Efek domino dari persoalan ini akan membuat kepercayaan publik kepada RSUDR semakin terjun bebas. Akibatnya, sudah dapat diprediksi. RS pelat merah yang selama beberapa tahun terakhir ini bak permakaman karena ditinggal pasien akan tetap seperti itu dalam beberapa waktu ke depan. Pemandangan Ruang-ruang sepi akan terus menjadi pemandangan biasa di sana.

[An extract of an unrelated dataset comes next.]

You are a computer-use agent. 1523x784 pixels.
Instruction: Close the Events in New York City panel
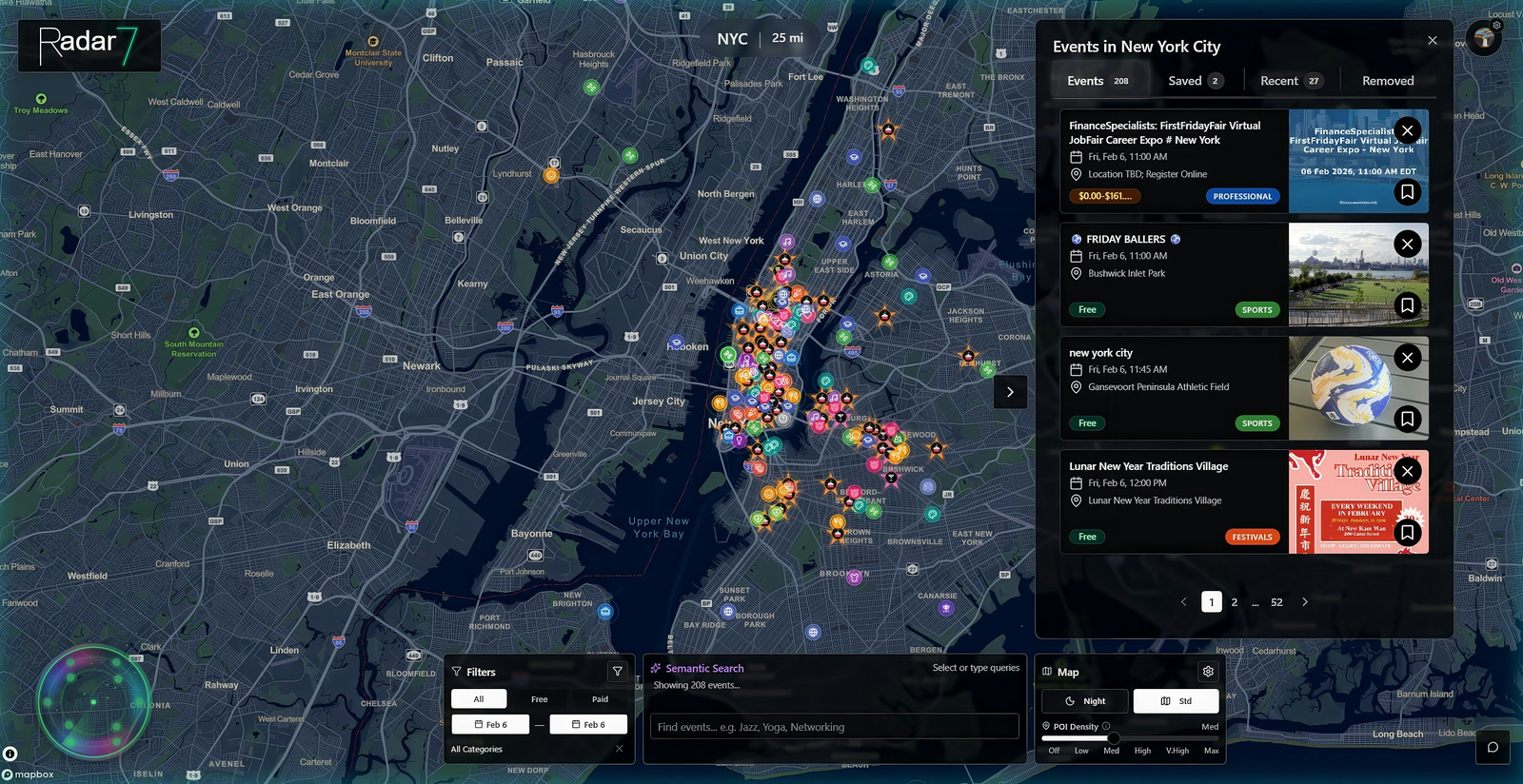point(1433,40)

Kalau sudah begitu, jangan pernah salahkan publik. Sebab, pihak manajemen RSUDR dan semua orang tentunya sadar betul jika kepercayaan itu mahal harganya. Jangan pernah bermain-main dengan kepercayaan. Tak ubahnya seperti sebuah luka. Ia bisa saja sembuh, tapi bekasnya tak akan pernah bisa hilang.

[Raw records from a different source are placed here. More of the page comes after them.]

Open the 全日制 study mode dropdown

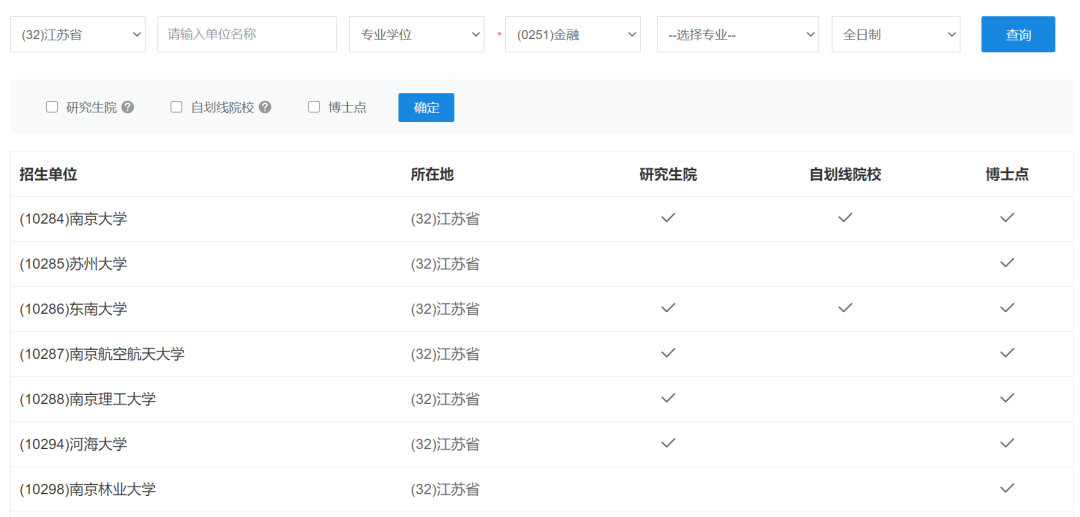click(896, 34)
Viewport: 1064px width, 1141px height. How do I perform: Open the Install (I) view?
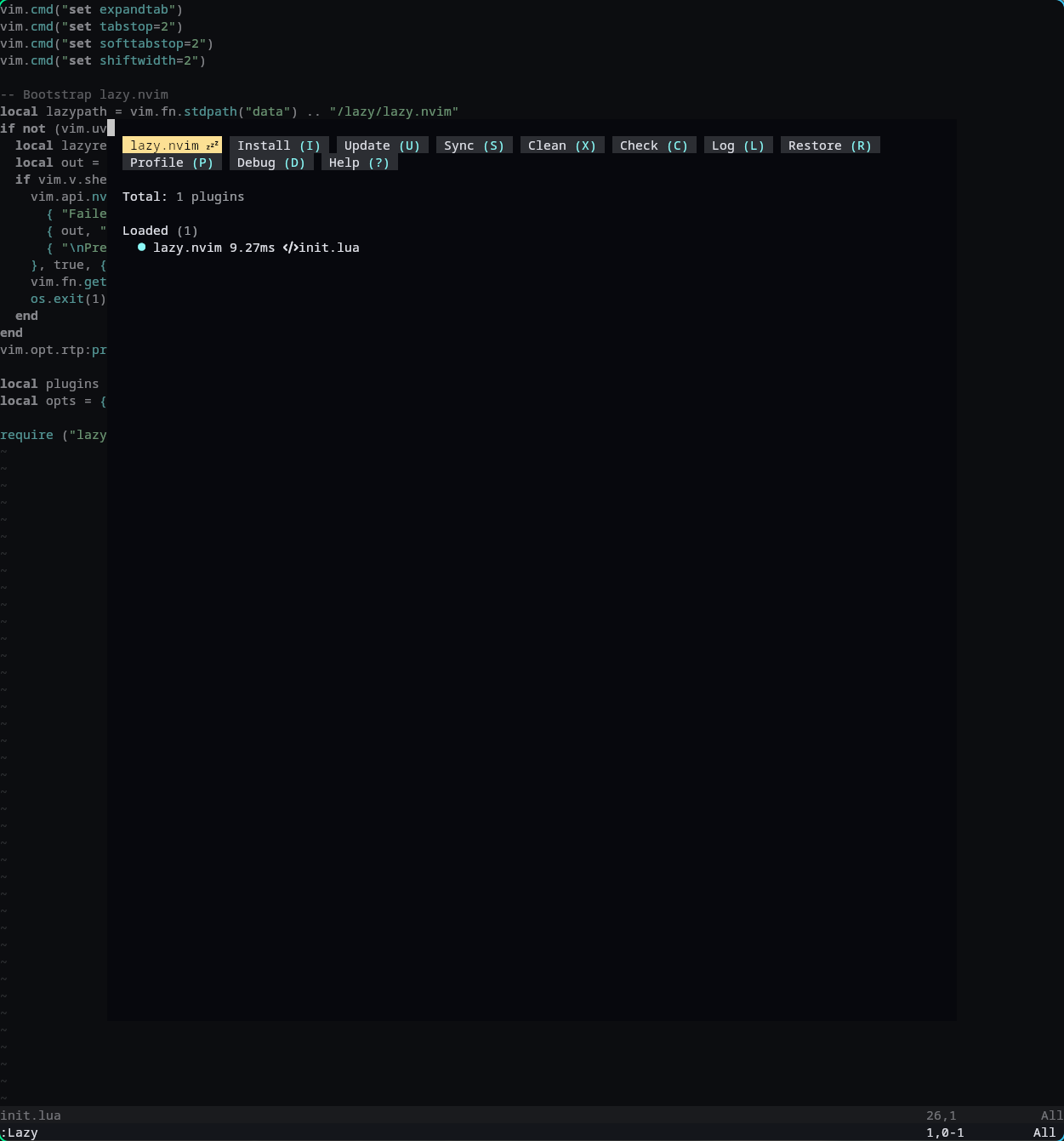278,145
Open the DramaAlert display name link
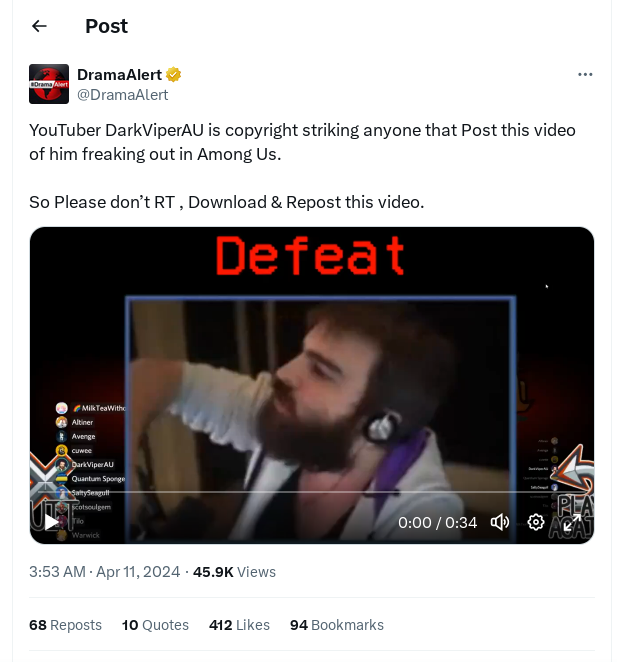This screenshot has width=617, height=662. click(119, 75)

Begitu juga dengan sebuah kepercayaan. Sekali tergores, sulit rasanya untuk kembali percaya, apalagi persoalan di RSUDR bukanlah pertama ini terjadi.
Persoalan itu di antaranya persoalan macetnya pembayaran BPJS (2018), perekrutan pegawai Badan Layanan Umum Daerah RSUDR (2019), pembayaran honorarium (2019) tenaga kesehatan, demonstrasi menuntut pergantian direktur (2019), pencopotan 17 pejabat RS dari jabatannya (2019), aksi mogok dokter spesialis (2020), dan ketiadaan obat – obatan dan sejenisnya (2021), serta pengajuan dana klaim Covid-19 yang disebut – sebut tidak cermat (2022).
Dari semua itu, krisis obat-obatanlah yang paling membenamkan kepercayaan publik kala itu. Siapa yang mau berobat di sana jika obatnya saja tidak ada. Jadi, wajar jika publik mencoret RSUDR dari daftar RS yang akan mereka datangi saat terserang penyakit. Perlahan tapi pasti RS milik pemerintah ditinggal pasiennya.
Persoalan RSUDR hendaknya harus segera disikapi oleh Penjabat Bupati Lampung Utara. Segera jatuhkan sanksi kepada mereka yang melakukan kesalahan tersebut. Dengan demikian, akan ada efek jera bagi mereka yang telah bekerja secara tidak profesional tersebut.
Di samping itu, pembenahan besar-besaran harus dilakukan. Mulai dari sumber daya manusia, peralatan, dan penuntasan masalah yang selama ini merusak citra RS pemerintah itu. Lakukanlah apa yang harus dilakukan untuk menyelamatkan RS meskipun itu tidak sesuai dengan aturan. Buang apa yang mesti dibuang. Pun begitu sebaliknya.
Di sisi lain, pihak legislatif juga hanya diam saja. Jangan hanya lantang dalam ruang sidang, tapi melempem dengan kenyataan yang terjadi. Gunakanlah kekuatan yang ada untuk menekan pemerintah agar benar-benar serius untuk membenahi RSUDR.
Untuk publik, berilah dukungan penuh kepada Pemkab dan DPRD Lampung Utara saat melakukan pembenahan. Jangan mudah nyinyir. Meski begitu, pengawasan ketat harus tetap dikedepankan. Jika semua telah dilakukan, yakin saja RSUDR akan mampu kembali menjadi RS kebanggaan kita semua.